**Problem description:** Count the lines in the rows below that contain the string "height" and give only that number.

**Dataset:**
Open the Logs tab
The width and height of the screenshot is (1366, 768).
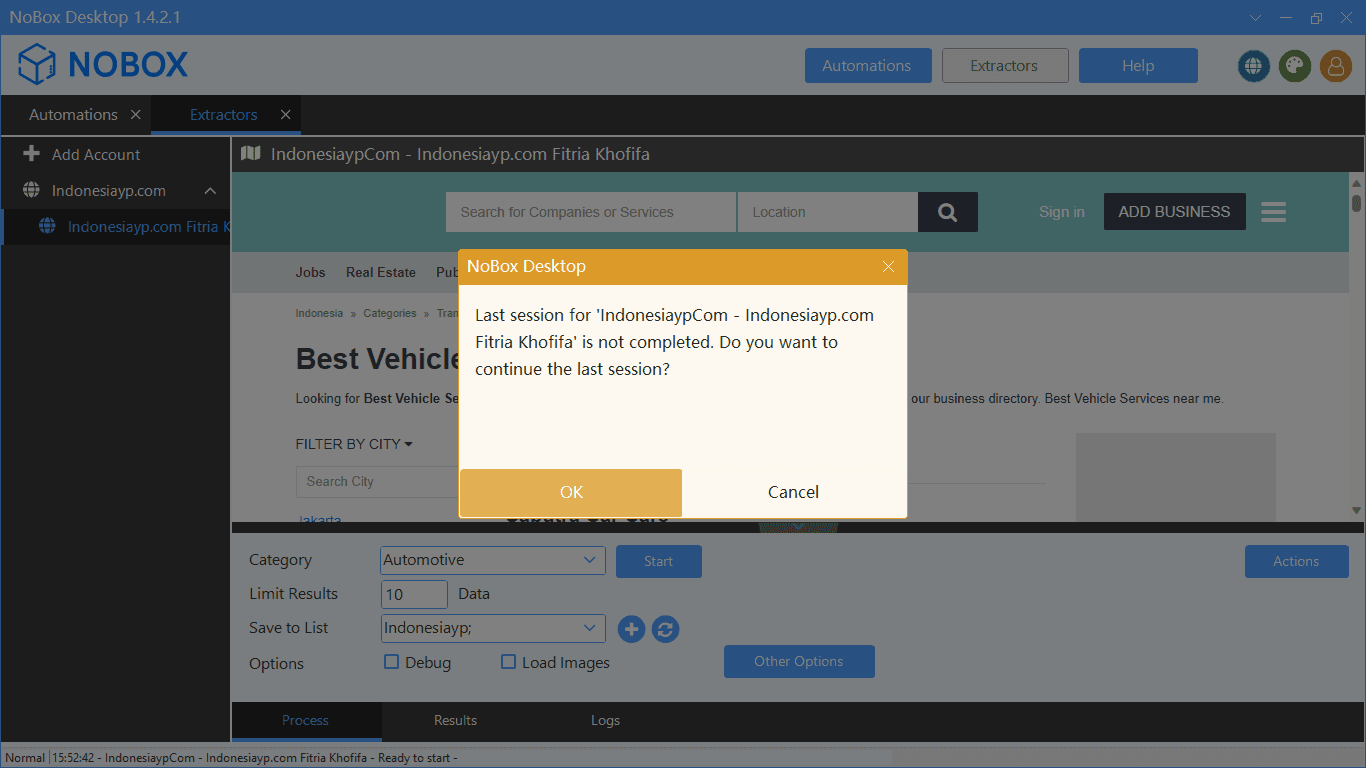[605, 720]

---

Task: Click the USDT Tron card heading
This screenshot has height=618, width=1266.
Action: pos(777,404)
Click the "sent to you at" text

* * *

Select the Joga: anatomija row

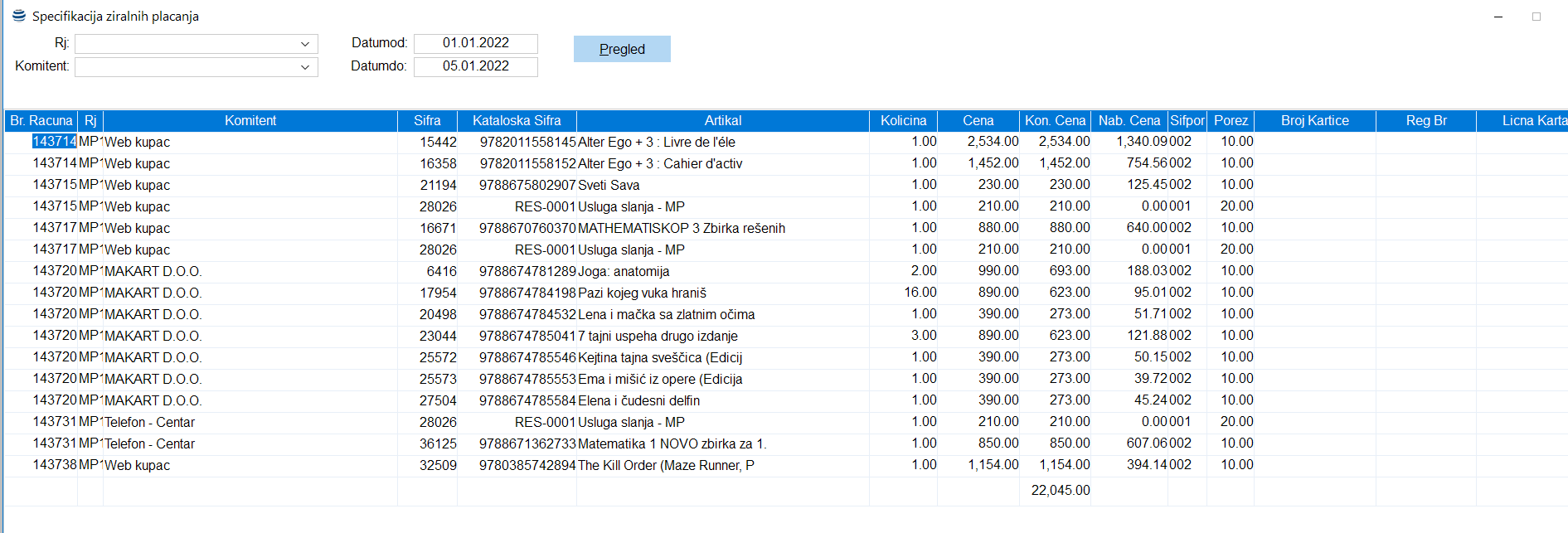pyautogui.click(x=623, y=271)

**Output of the exercise:** 2